**Wpisy dotyczące wyszukiwania słów i elementów**:
****
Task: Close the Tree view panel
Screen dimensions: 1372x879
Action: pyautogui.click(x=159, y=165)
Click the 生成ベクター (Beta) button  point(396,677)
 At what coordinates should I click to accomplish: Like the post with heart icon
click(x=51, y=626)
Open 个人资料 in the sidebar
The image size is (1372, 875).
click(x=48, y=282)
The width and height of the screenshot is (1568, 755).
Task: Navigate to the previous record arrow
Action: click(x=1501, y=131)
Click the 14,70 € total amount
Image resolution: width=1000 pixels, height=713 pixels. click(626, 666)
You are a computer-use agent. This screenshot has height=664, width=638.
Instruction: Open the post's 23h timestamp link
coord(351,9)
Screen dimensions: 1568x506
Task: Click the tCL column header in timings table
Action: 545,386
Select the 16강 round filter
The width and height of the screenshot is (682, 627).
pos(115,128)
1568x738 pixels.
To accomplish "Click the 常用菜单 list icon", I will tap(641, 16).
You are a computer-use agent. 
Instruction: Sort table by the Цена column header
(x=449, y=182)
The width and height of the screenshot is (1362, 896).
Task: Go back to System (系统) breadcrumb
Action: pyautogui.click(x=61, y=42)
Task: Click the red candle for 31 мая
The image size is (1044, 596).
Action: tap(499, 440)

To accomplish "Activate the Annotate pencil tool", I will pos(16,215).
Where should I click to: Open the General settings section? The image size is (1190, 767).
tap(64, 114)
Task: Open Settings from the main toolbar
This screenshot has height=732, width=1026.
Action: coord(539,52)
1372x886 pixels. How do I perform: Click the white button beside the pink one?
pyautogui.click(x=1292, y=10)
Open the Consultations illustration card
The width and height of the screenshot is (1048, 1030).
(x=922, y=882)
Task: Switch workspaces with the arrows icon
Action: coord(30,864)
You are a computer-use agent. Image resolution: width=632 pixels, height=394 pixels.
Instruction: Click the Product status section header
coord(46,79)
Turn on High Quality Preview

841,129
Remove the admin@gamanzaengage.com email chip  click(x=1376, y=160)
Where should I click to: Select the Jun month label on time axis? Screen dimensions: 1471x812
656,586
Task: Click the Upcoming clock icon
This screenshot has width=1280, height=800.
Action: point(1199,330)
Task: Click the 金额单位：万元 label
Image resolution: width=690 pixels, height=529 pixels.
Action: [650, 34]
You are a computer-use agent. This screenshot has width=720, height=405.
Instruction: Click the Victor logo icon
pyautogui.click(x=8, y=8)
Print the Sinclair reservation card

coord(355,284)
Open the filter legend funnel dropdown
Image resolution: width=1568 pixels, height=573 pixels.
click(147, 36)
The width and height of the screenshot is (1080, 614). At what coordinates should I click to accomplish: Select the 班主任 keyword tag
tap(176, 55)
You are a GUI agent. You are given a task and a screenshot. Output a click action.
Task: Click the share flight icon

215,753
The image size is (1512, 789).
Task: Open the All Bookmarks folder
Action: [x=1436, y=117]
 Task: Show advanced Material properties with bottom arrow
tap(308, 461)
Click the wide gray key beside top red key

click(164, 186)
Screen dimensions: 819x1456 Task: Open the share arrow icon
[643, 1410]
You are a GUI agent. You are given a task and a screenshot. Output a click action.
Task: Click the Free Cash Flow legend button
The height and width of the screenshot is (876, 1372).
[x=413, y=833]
****
**POSTAWIONE ZADANIE**:
Proszę przepisać wszystkie powyższe wiersze bez jakichkolwiek zmian.

**PRAWIDŁOWY WYNIK**:
Task: Close the Tree view panel
Screen dimensions: 1372x879
Action: pyautogui.click(x=159, y=165)
Click the 生成ベクター (Beta) button  point(396,677)
 At what coordinates should I click to accomplish: Like the post with heart icon
click(x=51, y=626)
Open 个人资料 in the sidebar
The image size is (1372, 875).
click(x=48, y=282)
The width and height of the screenshot is (1568, 755).
Task: Navigate to the previous record arrow
Action: click(x=1501, y=131)
Click the 14,70 € total amount
Image resolution: width=1000 pixels, height=713 pixels. click(626, 666)
You are a computer-use agent. This screenshot has height=664, width=638.
Instruction: Open the post's 23h timestamp link
coord(351,9)
Screen dimensions: 1568x506
Task: Click the tCL column header in timings table
Action: 545,386
Select the 16강 round filter
The width and height of the screenshot is (682, 627).
pos(115,128)
1568x738 pixels.
To accomplish "Click the 常用菜单 list icon", I will tap(641, 16).
You are a computer-use agent. 
Instruction: Sort table by the Цена column header
(x=449, y=182)
The width and height of the screenshot is (1362, 896).
Task: Go back to System (系统) breadcrumb
Action: pyautogui.click(x=61, y=42)
Task: Click the red candle for 31 мая
The image size is (1044, 596).
Action: tap(499, 440)

To accomplish "Activate the Annotate pencil tool", I will pos(16,215).
Where should I click to: Open the General settings section? The image size is (1190, 767).
tap(64, 114)
Task: Open Settings from the main toolbar
This screenshot has height=732, width=1026.
Action: coord(539,52)
1372x886 pixels. How do I perform: Click the white button beside the pink one?
pyautogui.click(x=1292, y=10)
Open the Consultations illustration card
The width and height of the screenshot is (1048, 1030).
(x=922, y=882)
Task: Switch workspaces with the arrows icon
Action: coord(30,864)
You are a computer-use agent. Image resolution: width=632 pixels, height=394 pixels.
Instruction: Click the Product status section header
coord(46,79)
Turn on High Quality Preview

841,129
Remove the admin@gamanzaengage.com email chip  click(x=1376, y=160)
Where should I click to: Select the Jun month label on time axis? Screen dimensions: 1471x812
656,586
Task: Click the Upcoming clock icon
This screenshot has width=1280, height=800.
Action: point(1199,330)
Task: Click the 金额单位：万元 label
Image resolution: width=690 pixels, height=529 pixels.
Action: [650, 34]
You are a computer-use agent. This screenshot has width=720, height=405.
Instruction: Click the Victor logo icon
pyautogui.click(x=8, y=8)
Print the Sinclair reservation card

coord(355,284)
Open the filter legend funnel dropdown
Image resolution: width=1568 pixels, height=573 pixels.
click(147, 36)
The width and height of the screenshot is (1080, 614). At what coordinates should I click to accomplish: Select the 班主任 keyword tag
tap(176, 55)
You are a GUI agent. You are given a task and a screenshot. Output a click action.
Task: Click the share flight icon

215,753
The image size is (1512, 789).
Task: Open the All Bookmarks folder
Action: [x=1436, y=117]
 Task: Show advanced Material properties with bottom arrow
tap(308, 461)
Click the wide gray key beside top red key

click(164, 186)
Screen dimensions: 819x1456 Task: Open the share arrow icon
[643, 1410]
You are a GUI agent. You are given a task and a screenshot. Output a click action.
Task: Click the Free Cash Flow legend button
The height and width of the screenshot is (876, 1372).
[x=413, y=833]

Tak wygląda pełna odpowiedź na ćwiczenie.